Under the proposed model, enrollment still matters, but institutions would also be rewarded for offering programs that prepare students for high-wage, high demand jobs. That currently includes jobs in health care fields, information technology, engineering, advanced manufacturing, and transportation. The model is intended to provide incentives for the state’s community colleges to focus on preparing students for jobs in high demand.
Interestingly, the model does not distinguish between credit and non-credit courses occupational education programs, providing identical funding for both. General education courses, which students typically take as part of a degree program or when they intend to transfer, would not receive less funding than they do under the current model, but would not likely receive more funding. Some observers suggest that this may discourage schools from promoting community college as a transfer pathway because general education courses would not receive community college funding incentives.

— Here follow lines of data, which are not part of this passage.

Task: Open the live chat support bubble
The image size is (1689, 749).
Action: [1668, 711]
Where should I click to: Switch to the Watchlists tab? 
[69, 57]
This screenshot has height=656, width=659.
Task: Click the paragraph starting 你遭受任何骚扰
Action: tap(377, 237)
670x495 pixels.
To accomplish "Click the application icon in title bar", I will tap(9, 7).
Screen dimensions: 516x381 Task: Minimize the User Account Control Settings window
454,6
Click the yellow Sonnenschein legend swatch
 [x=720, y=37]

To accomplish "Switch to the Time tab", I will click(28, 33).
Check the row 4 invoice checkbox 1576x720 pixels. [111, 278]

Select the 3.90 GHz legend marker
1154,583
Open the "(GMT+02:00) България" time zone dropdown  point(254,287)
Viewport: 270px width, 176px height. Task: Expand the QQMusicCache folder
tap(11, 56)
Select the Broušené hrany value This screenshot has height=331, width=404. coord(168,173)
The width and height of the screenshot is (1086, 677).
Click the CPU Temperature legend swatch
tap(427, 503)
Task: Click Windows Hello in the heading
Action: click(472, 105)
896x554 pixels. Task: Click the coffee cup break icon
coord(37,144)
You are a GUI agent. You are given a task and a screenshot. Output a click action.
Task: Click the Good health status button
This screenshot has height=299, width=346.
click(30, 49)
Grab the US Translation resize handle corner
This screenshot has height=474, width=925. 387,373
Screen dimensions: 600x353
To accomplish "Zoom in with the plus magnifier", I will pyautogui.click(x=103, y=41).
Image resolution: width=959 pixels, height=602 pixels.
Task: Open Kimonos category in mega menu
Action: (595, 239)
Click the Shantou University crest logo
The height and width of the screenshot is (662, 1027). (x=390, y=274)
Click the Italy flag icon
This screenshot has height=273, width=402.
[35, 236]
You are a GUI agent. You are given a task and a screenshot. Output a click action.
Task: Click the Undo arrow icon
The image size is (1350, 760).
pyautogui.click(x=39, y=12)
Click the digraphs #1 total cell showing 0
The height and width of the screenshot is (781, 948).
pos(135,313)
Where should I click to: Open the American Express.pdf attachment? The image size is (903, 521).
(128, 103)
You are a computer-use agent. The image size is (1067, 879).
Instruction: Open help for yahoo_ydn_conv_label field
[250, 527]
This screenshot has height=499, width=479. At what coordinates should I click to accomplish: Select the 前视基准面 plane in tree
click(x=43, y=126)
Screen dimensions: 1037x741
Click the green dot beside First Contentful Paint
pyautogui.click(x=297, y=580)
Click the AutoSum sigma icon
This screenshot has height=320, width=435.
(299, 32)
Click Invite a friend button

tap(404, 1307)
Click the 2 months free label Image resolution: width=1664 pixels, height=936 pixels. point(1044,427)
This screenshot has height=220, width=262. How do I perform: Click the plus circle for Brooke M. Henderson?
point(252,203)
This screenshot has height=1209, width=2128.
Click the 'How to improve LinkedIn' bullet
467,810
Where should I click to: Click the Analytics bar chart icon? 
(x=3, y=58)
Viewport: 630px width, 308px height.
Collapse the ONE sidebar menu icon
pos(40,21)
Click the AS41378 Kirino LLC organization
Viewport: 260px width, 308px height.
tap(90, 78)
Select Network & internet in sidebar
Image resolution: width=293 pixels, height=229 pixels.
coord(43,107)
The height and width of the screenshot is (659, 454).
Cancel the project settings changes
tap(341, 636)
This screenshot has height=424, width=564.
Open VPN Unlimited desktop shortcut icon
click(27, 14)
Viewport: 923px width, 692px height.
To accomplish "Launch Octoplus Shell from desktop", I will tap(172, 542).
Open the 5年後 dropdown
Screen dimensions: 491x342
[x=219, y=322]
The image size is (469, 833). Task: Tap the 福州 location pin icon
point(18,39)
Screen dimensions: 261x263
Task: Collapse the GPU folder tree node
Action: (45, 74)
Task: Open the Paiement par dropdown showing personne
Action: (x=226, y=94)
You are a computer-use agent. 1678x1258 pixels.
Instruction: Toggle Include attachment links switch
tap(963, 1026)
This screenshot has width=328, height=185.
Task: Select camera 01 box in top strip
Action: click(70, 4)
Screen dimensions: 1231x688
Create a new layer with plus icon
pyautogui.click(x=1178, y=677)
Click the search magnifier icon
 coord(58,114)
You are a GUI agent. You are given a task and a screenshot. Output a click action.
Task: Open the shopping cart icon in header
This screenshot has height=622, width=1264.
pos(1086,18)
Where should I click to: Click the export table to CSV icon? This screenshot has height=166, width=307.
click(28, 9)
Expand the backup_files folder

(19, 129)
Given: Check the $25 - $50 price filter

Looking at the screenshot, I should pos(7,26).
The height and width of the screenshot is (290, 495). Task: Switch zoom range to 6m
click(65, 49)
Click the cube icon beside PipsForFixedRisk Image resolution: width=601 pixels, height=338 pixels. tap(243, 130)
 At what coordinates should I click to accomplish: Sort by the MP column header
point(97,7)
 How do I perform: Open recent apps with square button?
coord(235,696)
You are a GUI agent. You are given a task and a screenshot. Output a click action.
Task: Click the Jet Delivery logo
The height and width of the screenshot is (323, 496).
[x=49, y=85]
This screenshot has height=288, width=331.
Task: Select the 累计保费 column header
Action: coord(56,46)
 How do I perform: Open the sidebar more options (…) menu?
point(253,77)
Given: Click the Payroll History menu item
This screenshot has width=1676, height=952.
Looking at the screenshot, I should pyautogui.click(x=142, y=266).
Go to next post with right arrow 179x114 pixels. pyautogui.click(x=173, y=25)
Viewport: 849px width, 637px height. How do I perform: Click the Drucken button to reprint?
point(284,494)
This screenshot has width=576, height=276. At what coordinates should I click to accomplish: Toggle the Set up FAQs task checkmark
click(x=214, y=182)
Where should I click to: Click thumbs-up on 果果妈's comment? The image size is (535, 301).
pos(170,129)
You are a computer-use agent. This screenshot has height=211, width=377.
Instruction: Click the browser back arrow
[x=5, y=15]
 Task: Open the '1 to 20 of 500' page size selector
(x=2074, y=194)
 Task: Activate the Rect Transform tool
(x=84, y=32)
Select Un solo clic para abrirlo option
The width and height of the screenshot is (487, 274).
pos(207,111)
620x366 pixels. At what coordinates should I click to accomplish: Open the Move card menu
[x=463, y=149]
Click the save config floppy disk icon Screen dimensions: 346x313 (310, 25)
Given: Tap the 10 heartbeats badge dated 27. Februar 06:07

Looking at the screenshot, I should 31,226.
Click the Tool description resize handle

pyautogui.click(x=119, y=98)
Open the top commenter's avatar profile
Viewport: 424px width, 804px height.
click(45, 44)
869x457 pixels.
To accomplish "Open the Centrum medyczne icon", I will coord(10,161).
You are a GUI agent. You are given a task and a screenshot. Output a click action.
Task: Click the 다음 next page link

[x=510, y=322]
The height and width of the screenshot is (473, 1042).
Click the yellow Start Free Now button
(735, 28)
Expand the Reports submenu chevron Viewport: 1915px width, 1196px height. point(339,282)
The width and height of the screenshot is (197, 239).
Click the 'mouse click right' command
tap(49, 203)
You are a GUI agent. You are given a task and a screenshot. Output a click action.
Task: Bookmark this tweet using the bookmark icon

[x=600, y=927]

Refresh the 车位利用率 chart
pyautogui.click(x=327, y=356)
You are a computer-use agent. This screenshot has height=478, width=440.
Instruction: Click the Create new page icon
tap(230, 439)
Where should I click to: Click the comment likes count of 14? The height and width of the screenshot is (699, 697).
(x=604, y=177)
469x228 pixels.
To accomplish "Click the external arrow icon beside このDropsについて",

Unfortunately, the model relies on a common, outdated justification for changing community college programs – speedily depositing people into the workforce by way of minimized training.
The reality is very clear: rapid training programs may or may not address the immediate needs of employers, but they generally do not address the needs of the students. In fact, minimized training programs may do workers more harm than good by failing to equip them with the information they need to succeed -long-term – in a particular field.
Community college funding should encourage high-wage employment
It’s not really enough to put a person in a job. Students need to know how long their skills are marketable; whether or not the skills they’re learning are general to the industry, or they simply reflect the specific needs of employers in the moment; and whether the skills they’re learning are portable – can they take the skills to another employer?
Shifting the focus to high-wage, high demand programs is entirely acceptable. Incentivizing community colleges to offer programs that train students for high-wage, high-demand jobs is likewise fine. At the same time, community colleges must eliminate the programs that don’t achieve this high-wage, high-demand standard.
I have often said that community colleges must implement a CAFE-like standard for their academic programs. The college must set progressive income targets for their program graduates, and those programs that do not rise to meet the target must be eliminated. That approach will send a very clear message to low-wage employers: raise your wages or look elsewhere for employees.
Low-wage jobs reflect poorly on the community colleges whose graduates get trapped in them. And it is bad public policy to continue to feed graduates into these industries. Interestingly, the institutions themselves have developed a community college funding model that recognizes and rewards focus on high-wage, high demand fields. The model should also promote funding for continued program development focused on creating an equitable economic return for students.